Gourmet Popcornica is currently working with more than 17,500 farmers across nine states and cultivating popcorn maize on over 36,000 acres. Through contract farming, agronomy support, capacity-building programmes, sustainable packaging, responsible sourcing, and branded marketing, the company has helped create a structured market that gives growers clearer demand visibility and a more dependable route to income.
What started as an initiative to produce world-class popcorn domestically has now evolved into a national opportunity. With strong research backing and robust field-level execution, India is well positioned not only to meet its domestic demand but also to emerge as a reliable exporter of premium-quality popcorn maize by 2030. For policymakers and researchers, the popcorn maize story is becoming an example of how crop diversification, seed innovation and industry partnerships can convert a niche imported product into a domestic value chain. In that sense, popcorn maize is no longer just a snack category; it is emerging as a test case for how research-led agriculture can generate rural income, lower import dependence and build specialised food supply chains within India.
Together, ICAR–IIMR and Gourmet Popcornica are nurturing a vibrant, Aatmanirbhar popcorn maize ecosystem, supporting farmer prosperity, institutional excellence, and high-quality, sustainable food choices for Indian consumers. India’s import dependence has already dropped from about 100% a decade ago to roughly 30% today. If current trends continue, the country could meet its full domestic requirement of around 1.80 lakh tonnes by 2030. That would not only complete India’s shift from heavy import dependence to self-reliance, but also open the door to exports of premium-quality popcorn maize in the years ahead.

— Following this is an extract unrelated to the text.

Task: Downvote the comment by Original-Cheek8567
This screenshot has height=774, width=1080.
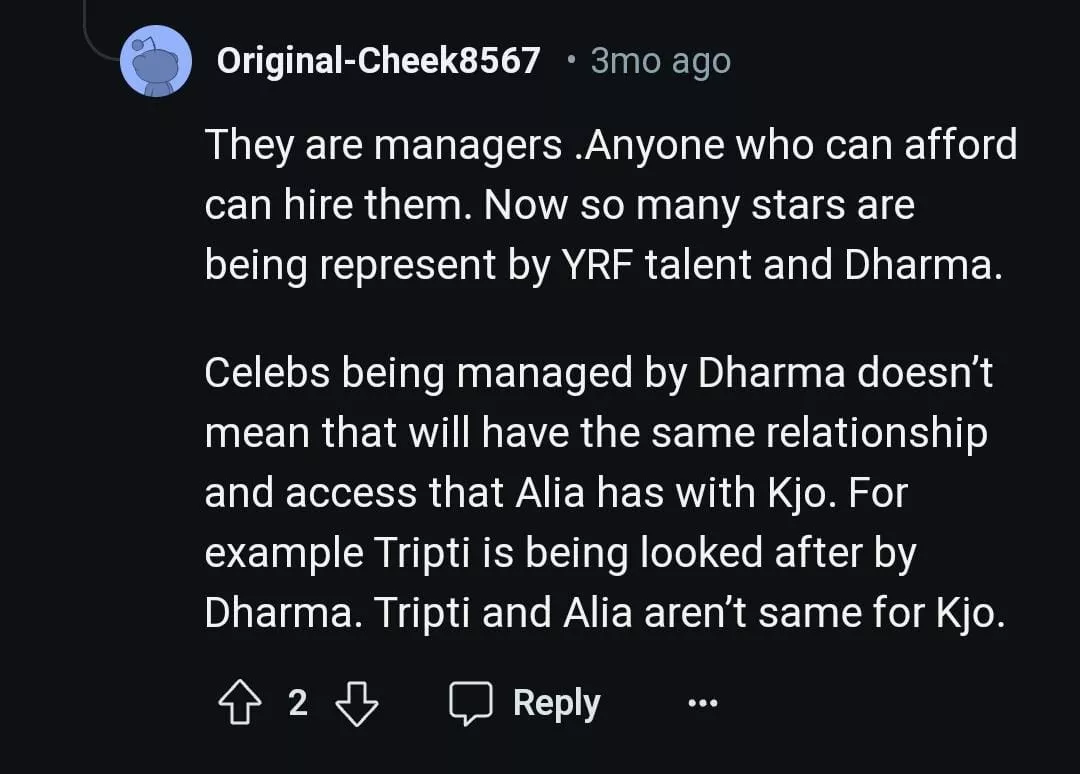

For now, the sector remains in a transition phase rather than at its final destination. But the direction is clear: what began as a small, import-dependent market has evolved into a fast-growing agricultural and food-processing segment backed by public research, private investment and rising farmer participation. If the current production trajectory holds, popcorn could become one of the more unexpected success stories in India’s drive for agricultural self-sufficiency.